Following the University of Edinburgh’s popular ‘True Crime’ workshop series, organised by Harriet Stilley and Victoria Madden and funded by the British Association for American Studies, we are delighted to announce the call for papers for ‘Making a Murderer: True Crime in Contemporary American Popular Culture.’ This special issue of the Edinburgh University Press Crime Fiction Studies journal capitalises on a recent swell of public interest in true crime narratives, offering informed analyses of the styles of violence, intimacy, sociality, and belief that constitute the abnormal normality of the world of true crime in the American cultural imagination. Specifically, this collection of essays will explore and evaluate the multiple, contested social and/or psychological significances of murderous crime in a range of discourses from the early twenty-first century, including – but not restricted to – film and television. In doing so, we seek to address a host of difficult moral, ethical, and social questions surrounding the study of true crime – questions that force us to confront both the cultural machinery of the genre as well as our role as consumers within this framework and yet, paradoxically, are often too easily ignored. We are thus asking for abstracts for this special issue that consider the correlations between recent true crime narratives and the broader culture within which they have become gravely significant in order to shed some more light on this important but often neglected area of study.
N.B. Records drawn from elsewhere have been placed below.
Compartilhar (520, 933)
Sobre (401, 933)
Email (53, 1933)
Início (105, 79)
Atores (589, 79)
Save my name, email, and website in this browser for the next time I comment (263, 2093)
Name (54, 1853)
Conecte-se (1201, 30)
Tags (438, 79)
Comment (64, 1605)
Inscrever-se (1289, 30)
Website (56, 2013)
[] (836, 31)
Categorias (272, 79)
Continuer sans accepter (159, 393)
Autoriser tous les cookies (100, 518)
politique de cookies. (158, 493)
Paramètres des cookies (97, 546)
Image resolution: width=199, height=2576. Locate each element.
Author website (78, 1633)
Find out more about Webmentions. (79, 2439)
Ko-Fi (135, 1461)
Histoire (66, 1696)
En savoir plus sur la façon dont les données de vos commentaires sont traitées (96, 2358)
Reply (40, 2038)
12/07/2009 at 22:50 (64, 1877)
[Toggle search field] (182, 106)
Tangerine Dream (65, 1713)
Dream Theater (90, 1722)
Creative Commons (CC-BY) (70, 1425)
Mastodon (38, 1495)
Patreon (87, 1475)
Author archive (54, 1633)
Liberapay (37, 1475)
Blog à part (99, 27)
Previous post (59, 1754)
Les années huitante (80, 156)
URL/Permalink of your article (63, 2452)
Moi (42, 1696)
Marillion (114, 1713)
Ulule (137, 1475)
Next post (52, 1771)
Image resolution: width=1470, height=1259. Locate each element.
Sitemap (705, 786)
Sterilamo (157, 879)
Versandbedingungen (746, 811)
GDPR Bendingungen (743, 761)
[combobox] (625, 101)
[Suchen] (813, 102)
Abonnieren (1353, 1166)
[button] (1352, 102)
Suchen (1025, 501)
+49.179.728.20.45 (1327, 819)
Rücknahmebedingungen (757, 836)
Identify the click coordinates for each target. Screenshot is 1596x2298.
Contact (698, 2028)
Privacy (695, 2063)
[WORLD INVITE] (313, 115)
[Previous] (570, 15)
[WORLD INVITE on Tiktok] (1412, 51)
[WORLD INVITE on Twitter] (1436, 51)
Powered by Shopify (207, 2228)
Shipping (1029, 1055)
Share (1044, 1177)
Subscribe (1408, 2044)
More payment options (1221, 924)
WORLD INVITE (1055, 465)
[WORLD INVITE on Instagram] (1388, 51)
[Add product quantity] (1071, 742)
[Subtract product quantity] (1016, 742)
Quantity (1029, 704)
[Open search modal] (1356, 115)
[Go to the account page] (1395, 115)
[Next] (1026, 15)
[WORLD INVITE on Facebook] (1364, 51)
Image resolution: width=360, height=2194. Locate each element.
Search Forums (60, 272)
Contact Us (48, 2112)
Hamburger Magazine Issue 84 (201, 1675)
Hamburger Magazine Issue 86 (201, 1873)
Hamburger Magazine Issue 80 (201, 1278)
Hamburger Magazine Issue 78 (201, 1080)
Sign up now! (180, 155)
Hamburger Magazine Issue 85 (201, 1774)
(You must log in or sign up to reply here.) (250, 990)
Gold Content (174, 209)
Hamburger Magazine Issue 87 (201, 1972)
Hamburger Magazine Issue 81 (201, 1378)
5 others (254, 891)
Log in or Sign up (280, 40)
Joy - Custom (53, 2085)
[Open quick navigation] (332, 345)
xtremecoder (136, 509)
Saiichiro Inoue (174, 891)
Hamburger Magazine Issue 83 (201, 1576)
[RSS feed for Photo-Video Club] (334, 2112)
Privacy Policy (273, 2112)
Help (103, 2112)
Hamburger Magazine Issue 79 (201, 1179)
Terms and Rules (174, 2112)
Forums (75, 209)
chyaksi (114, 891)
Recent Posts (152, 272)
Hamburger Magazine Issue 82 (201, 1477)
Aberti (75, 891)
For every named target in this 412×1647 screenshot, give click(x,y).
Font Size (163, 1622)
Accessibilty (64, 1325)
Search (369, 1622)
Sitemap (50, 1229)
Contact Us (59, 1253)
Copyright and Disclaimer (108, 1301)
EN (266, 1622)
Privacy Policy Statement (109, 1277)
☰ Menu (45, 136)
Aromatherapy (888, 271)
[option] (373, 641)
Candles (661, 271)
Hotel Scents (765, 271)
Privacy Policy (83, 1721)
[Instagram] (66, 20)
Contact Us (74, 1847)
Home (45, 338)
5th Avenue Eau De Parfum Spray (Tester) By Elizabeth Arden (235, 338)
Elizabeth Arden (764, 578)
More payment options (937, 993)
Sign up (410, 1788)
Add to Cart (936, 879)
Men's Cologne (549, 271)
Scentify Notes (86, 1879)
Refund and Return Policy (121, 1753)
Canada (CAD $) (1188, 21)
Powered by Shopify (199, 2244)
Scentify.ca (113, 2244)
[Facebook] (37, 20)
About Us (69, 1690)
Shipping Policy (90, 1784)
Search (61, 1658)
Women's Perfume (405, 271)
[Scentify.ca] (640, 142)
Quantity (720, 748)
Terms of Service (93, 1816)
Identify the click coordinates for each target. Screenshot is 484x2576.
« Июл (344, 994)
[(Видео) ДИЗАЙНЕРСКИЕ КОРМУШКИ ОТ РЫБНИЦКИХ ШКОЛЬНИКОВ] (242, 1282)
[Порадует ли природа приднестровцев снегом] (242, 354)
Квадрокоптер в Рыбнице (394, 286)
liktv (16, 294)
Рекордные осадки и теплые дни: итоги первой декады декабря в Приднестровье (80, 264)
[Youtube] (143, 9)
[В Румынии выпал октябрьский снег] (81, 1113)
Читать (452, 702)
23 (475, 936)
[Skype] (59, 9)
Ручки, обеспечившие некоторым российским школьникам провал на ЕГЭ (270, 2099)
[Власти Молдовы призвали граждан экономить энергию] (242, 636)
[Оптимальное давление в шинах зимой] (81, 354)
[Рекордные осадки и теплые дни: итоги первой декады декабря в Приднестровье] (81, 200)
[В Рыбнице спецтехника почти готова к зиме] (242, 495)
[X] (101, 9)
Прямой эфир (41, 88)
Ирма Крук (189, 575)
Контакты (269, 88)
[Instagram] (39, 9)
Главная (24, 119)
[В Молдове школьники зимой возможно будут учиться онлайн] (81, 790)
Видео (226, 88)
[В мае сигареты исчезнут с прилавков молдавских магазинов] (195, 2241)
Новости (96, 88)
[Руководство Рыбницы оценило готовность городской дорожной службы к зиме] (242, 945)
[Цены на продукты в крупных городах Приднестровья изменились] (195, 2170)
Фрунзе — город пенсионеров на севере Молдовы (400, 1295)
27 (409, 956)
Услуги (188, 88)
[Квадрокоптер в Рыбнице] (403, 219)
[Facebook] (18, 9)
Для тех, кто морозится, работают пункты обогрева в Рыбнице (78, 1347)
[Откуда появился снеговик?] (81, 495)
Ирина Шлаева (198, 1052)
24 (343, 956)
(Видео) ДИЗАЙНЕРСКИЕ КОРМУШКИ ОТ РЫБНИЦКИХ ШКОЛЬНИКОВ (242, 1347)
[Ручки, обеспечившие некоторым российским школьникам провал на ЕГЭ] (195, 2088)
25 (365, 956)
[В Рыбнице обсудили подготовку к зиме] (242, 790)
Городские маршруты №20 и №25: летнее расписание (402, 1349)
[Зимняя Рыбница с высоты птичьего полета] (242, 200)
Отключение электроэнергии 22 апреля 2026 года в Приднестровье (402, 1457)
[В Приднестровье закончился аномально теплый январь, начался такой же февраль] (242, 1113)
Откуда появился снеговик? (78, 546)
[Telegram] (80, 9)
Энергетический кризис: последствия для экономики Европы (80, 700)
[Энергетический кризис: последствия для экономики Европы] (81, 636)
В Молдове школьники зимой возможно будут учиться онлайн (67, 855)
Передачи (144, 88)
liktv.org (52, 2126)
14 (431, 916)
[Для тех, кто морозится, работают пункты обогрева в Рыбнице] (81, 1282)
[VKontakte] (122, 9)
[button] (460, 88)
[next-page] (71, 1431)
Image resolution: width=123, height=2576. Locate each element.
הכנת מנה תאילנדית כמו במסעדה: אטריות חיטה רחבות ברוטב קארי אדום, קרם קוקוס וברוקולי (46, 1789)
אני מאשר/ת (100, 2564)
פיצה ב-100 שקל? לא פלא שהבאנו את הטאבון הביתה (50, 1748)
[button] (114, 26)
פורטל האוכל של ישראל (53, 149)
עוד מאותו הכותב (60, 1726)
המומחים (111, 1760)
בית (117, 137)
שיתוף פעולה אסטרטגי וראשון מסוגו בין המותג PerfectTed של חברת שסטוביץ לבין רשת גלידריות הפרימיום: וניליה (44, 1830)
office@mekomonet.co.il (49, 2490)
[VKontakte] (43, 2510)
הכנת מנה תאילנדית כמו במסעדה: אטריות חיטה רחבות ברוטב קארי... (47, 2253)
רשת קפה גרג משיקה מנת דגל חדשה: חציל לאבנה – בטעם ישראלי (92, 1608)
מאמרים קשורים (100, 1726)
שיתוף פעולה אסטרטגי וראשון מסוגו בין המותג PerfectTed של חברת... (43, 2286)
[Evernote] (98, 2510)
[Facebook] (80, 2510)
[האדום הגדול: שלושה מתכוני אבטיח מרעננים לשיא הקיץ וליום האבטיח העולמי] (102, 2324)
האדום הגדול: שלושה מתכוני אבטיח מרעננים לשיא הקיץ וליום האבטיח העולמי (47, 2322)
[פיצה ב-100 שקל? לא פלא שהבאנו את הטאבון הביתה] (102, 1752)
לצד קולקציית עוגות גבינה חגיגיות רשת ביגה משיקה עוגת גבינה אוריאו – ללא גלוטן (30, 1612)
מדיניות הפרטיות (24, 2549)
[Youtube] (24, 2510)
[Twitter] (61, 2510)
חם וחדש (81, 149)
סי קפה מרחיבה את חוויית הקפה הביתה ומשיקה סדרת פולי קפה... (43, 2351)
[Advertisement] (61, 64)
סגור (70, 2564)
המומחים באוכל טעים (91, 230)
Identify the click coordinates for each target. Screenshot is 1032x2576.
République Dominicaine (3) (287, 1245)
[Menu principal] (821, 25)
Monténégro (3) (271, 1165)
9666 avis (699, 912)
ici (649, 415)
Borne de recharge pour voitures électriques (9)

Possible topics for this special issue may include, but are in no way limited to:

  • True Crime and Neflix (the narrativisation of true crime more broadly)
  • True Crime as Contemporary Gothic Horror
  • The Legacy of the White Male Serial Killer
  • True Crime and Celebrity Culture
  • Hypermasculine Violence and Female ‘Victimhood’
  • The Female ‘Monster’ versus the Male ‘Icon’ (and the gender implications of this more broadly)
  • Abnormality versus Normality (and conceptions of the American family)
  • True Crime and Representations of Race

Abstracts of 400 words are due by 31st January 2021 and finished articles of 6500 words will be due in July 2021. This issue will be published in March 2022.